**DIRECTIONS**:
Locate every line in the entries below that contains the string "labels", matching its case exactly, and copy each of those lines.

**DATA SECTION**:
'''
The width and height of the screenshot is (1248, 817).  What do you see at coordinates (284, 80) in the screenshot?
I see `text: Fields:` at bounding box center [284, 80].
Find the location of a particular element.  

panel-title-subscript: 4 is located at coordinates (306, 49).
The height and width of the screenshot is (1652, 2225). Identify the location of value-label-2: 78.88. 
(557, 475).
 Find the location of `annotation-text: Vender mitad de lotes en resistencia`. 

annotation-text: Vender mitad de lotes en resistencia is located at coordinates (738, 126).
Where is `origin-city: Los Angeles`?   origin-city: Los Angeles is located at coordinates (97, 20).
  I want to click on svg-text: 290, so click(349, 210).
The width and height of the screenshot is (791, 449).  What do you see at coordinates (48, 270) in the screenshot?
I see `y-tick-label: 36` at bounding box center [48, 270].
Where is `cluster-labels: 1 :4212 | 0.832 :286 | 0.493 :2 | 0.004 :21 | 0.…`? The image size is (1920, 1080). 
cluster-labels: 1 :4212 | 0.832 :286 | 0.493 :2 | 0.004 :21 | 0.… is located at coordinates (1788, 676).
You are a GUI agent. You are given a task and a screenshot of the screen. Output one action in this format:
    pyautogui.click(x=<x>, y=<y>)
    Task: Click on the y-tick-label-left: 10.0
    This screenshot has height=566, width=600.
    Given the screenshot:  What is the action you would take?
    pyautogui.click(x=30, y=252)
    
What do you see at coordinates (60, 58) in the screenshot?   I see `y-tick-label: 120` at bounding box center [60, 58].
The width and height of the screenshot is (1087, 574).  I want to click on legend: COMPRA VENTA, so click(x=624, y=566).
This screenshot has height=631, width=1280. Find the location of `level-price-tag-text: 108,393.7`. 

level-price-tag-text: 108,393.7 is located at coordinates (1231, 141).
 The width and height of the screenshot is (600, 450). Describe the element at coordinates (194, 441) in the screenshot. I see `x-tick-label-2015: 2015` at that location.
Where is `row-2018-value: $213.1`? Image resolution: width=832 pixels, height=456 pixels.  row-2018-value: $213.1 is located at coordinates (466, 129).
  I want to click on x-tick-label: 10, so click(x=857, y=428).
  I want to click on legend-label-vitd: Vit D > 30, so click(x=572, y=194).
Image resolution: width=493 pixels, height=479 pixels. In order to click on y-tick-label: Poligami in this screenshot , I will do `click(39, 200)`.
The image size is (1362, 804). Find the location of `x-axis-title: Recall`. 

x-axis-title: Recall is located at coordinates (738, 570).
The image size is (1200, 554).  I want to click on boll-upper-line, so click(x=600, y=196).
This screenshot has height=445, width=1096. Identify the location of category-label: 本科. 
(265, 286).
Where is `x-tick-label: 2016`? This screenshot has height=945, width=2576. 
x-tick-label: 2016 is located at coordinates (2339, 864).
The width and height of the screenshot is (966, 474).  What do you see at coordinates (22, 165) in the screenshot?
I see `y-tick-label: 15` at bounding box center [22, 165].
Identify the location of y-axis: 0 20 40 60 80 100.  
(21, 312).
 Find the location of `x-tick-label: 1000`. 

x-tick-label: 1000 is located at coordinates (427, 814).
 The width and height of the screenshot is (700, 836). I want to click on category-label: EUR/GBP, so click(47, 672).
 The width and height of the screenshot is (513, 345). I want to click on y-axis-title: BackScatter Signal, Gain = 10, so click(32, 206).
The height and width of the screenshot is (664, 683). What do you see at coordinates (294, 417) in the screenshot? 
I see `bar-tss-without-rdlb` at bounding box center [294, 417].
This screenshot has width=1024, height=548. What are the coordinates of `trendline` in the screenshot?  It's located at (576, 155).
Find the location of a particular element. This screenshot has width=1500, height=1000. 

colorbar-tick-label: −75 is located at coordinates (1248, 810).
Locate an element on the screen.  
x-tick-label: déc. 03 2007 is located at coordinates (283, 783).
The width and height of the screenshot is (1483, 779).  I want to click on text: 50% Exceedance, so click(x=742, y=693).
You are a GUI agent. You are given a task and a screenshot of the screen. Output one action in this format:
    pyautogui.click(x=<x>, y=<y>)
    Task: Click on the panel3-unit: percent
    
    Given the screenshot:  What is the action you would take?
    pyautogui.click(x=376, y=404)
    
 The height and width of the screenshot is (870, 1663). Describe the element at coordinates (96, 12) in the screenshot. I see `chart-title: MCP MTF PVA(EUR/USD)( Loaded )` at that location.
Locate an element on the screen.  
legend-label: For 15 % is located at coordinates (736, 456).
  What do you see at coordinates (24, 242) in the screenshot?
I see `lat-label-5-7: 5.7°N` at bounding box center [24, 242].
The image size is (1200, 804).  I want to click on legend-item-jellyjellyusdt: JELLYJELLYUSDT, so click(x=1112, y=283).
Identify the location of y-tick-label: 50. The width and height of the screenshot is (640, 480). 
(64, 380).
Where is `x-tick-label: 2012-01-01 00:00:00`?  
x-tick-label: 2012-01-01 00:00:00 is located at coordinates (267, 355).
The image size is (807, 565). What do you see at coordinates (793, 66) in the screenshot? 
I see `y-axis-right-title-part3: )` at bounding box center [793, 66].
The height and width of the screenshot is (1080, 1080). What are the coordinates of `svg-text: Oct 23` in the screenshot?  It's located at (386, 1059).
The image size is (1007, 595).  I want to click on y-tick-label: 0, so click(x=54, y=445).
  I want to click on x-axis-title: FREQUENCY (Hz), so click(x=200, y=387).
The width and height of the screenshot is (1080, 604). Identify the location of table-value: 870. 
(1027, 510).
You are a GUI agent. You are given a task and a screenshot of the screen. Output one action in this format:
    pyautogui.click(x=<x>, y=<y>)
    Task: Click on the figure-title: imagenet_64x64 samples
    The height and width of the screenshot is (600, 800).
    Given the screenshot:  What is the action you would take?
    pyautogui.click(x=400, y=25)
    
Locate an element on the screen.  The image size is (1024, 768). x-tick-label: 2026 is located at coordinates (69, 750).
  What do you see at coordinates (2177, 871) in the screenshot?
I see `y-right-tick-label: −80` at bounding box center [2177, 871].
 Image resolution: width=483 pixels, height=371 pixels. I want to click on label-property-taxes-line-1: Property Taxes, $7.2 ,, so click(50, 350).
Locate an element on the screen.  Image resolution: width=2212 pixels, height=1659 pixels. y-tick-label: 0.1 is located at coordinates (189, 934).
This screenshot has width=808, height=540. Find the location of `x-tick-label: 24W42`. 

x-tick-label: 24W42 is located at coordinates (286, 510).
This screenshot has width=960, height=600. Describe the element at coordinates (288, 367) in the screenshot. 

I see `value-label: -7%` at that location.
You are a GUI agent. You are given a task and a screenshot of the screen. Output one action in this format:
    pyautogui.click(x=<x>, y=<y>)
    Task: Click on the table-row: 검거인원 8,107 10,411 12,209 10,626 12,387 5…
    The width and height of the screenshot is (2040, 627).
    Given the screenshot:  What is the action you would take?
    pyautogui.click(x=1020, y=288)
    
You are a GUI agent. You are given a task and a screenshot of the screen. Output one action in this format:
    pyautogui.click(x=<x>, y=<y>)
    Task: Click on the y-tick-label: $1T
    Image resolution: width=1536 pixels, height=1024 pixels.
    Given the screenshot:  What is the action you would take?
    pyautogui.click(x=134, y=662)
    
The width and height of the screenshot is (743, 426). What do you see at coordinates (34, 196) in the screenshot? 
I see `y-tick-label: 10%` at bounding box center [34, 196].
'''
**WRITTEN ANSWER**:
Where is `cluster-labels: 1 :4212 | 0.832 :286 | 0.493 :2 | 0.004 :21 | 0.…`? The image size is (1920, 1080). 
cluster-labels: 1 :4212 | 0.832 :286 | 0.493 :2 | 0.004 :21 | 0.… is located at coordinates (1788, 676).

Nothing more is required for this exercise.